Give McIlroy time to grow into King Rory
More on McIlroy
Don’t declare Rory McIlroy as king just yet. Let him enjoy being prince for a while before we lay the crown upon his head.
I couldn’t believe the hyperbole surrounding McIlroy’s victory at Quail Hollow last week. McIlroy’s first PGA Tour win was peerless, but the adulation heaped upon him was just a little over the top.
You’d have thought we’d just witnessed the return of Harry Vardon, Bobby Jones, Ben Hogan and Jack Nicklaus rolled into one.
I worry about over-the-top adulation like this. More troublesome are the predictions that followed his win. Darren Clarke went on record in Italy this week as saying he expected Rory to be world No. 1 within three years.
While I hope Darren is right, I’m not sure such statements are in Rory’s best interest.
Clarke knows McIlroy better than most. Rory came through Darren’s foundation as a youngster in Northern Ireland. He’s watched Rory blossom from a very gifted youngster into a world-class player. He’s obviously hoping Rory will push on and become the first Irish player to become world No. 1.
I just wish Darren would keep his thoughts to himself rather than heap pressure on Rory with such public pronouncements.
Clarke knows all about the fickleness of the game of golf. It’s not too long ago he had hopes of becoming world No. 1. Now he’s fighting to break into the world top 100. He’s currently ranked 145th.
Thankfully, Rory also knows all about the capricious nature of this stupid game.
It’s less than a month since Rory was genuinely disillusioned with the game. He missed the cut at the Masters, and talked about taking some time off. Back problems were getting him down. He needed to see sports psychologist Bob Rotella. He looked like a player who didn’t want to be on the golf course.
There was concern then about the state of his game. In the space of four weeks he has become the anointed one.
Funny old game, huh?
If history proves anything, it’s that this game can jump up and bite you in a heartbeat. The game is littered with players who looked like future superstars only to fall back amongst the pack. Just look at Sergio Garcia and Adam Scott. Not too long ago that we were touting them as multiple major winners. While that’s still a possibility, both men would just like to get back to winning regular golf tournaments let alone one of the marquee events.
The good news is that Rory won’t let any of this hyperbole go to his head. Neither will his father, Gerry, or mother, Rosie. What has always been apparent about Rory is that he is one well-grounded individual.

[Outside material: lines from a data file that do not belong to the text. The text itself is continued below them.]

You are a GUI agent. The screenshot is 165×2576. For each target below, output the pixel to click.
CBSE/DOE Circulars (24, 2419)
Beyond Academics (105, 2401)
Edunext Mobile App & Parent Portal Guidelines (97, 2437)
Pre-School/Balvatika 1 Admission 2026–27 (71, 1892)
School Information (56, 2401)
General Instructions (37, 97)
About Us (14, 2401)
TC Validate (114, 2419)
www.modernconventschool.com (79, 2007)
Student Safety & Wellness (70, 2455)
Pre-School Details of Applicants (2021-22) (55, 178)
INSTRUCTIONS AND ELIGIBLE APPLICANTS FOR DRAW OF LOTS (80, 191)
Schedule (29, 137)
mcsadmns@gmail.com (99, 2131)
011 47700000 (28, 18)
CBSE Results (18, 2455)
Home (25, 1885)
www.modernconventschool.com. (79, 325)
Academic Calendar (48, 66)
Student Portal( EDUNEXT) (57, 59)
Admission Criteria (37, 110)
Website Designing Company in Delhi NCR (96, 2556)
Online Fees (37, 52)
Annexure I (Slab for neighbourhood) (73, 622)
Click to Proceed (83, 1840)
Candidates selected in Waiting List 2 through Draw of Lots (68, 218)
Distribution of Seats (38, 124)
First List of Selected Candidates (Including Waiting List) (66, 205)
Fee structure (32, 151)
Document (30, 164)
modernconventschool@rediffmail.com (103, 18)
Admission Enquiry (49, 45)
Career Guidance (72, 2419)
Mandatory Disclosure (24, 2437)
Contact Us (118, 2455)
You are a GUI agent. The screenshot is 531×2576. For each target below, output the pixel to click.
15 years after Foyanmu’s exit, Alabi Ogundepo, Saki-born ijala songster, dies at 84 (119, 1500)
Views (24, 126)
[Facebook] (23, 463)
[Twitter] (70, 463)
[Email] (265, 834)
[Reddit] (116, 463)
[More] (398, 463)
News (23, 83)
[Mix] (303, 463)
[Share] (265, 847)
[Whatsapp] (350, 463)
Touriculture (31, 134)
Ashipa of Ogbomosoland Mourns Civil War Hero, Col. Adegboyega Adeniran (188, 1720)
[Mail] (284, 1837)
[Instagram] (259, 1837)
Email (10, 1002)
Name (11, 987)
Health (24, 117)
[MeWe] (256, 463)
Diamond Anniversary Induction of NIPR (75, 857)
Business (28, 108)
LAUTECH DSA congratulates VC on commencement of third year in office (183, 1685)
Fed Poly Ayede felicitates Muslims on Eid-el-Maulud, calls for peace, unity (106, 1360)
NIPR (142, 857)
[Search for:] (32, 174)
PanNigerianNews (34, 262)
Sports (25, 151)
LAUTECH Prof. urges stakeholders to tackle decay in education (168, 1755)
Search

I first saw Rory play when he was 14 years old. He played in the 2003 British Boys Championship at Royal Liverpool. Although he lost on the last hole in the opening round to English player Graham Benson, it was obvious to this eye that he was special.
I got the chance to see him play quite often in amateur golf. What separated Rory from the pack was a quiet confidence in his own ability. There was never any arrogance, never any effort to blow his own trumpet. Gerry and Rosie are largely responsible for that. They’ve instilled in him a humility that is refreshing in the age of jock sportsmen and women.
So the rest of the world might be talking up Rory as the new golfing Messiah, but you can bet he won’t ascribe to that. The rest of us would do well to follow his lead.
Let’s just enjoy watching him play rather than heaping the weight of the world upon his young shoulders.